Le 6 août 1918,à Couvrelles, le médecin auxiliaire Aragon, adjudant-chef au 355ème régiment d’infanterie, seul médecin de son bataillon, prend des risques tels pour récupérer les blessés sur le champ de bataille qu’il est enseveli à trois reprises par les obus, sur le front de la chaussée Brunehaut. Ceci lui vaudra la croix de guerre. Le poème « secousse » racontera en 1919, de façon cryptée et comique, cet ensevelissement sous les terres remuées par les obus. La vareuse déchirée d’Aragon servit à identifier, parce qu’il y aurait eu une lettre à lui adressée et portant son nom, le corps du blessé qu’il soignait au moment de l’ensevelissement: Aragon aurait ainsi été compté au nombre des morts, avec pour cadavre un autre que lui.
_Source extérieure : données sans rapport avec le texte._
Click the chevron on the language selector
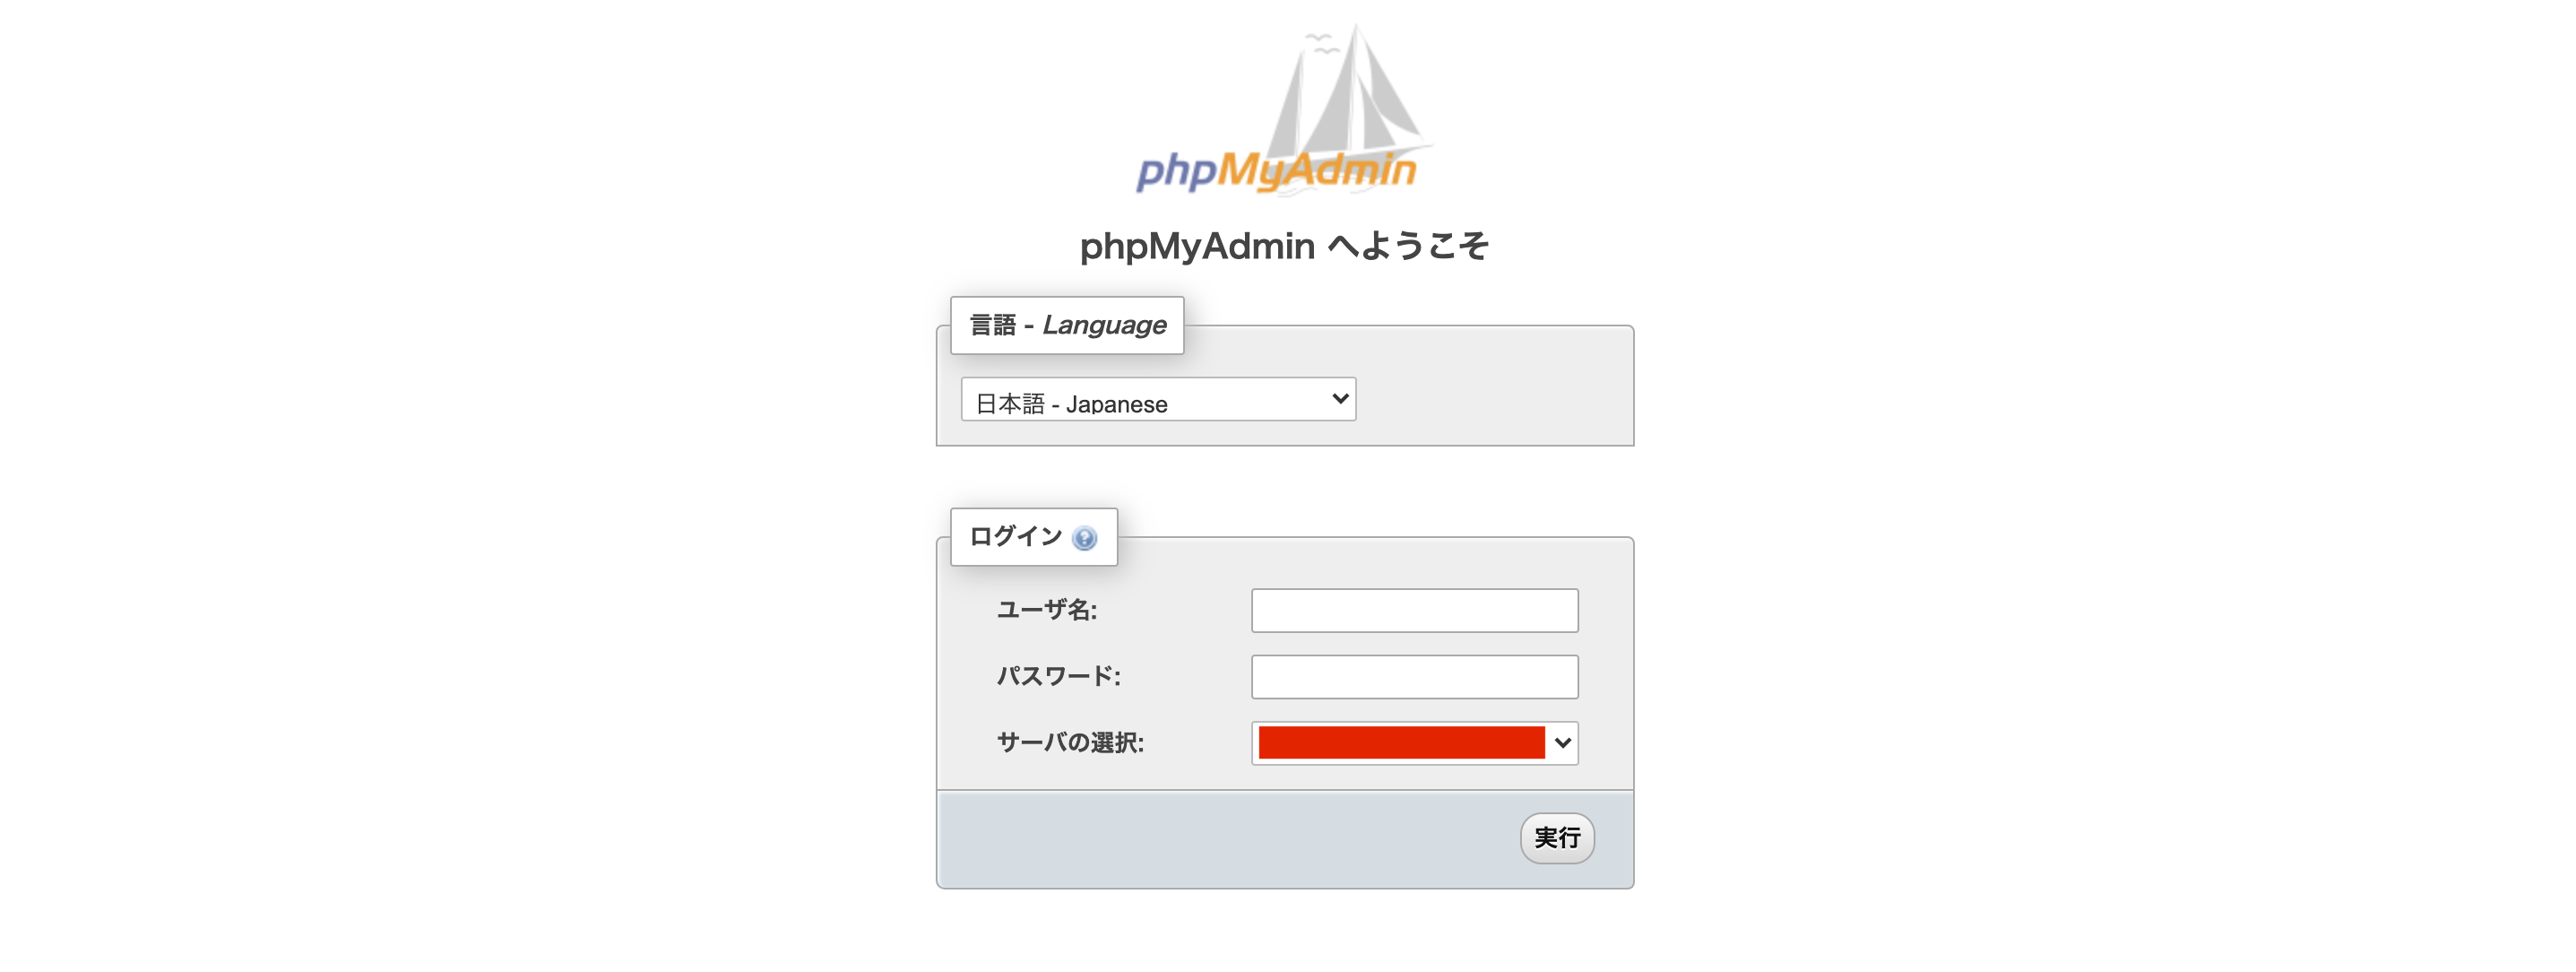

Peut-être joue-t-il un peu avec la géographie, et le côté spectaculaire de la découverte de la croix, je ne sais pas, mais le poème continuait et précise ensuite la nature de la méprise :

Il y avait devant la croix fichée en terre une bouteille
Dedans une lettre roulée à mon adresse Était-ce vrai
Si c’était moi Si j’étais mort Si c’était l’enfer Tout serait
Mensonge illusion moi-même et toute mon histoire après
Tout ce qui fut l’Histoire un jeu de l’enfer un jeu du sommeil

Comme s’explique alors ce sentiment d’une longue agonie
Et ma vie et le monde et qui pourrait jamais encore y croire
Tout ceci n’était que l’enfer qui jongle devant son miroir
Je suis mort en août mil neuf cent dix-huit sur ce coin de terroir
Ça va faire pour moi bientôt trente-huit ans que tout est fini

 

Allez savoir pourquoi, le détail de la lettre ne poussa pas vraiment ma lecture du côté du réalisme, alors que ça aurait pu, je suppose.

 

Peut-être est-ce aussi une des forces de la poésie, que quelque part on y lise toujours au-delà de ce qui y a été mis.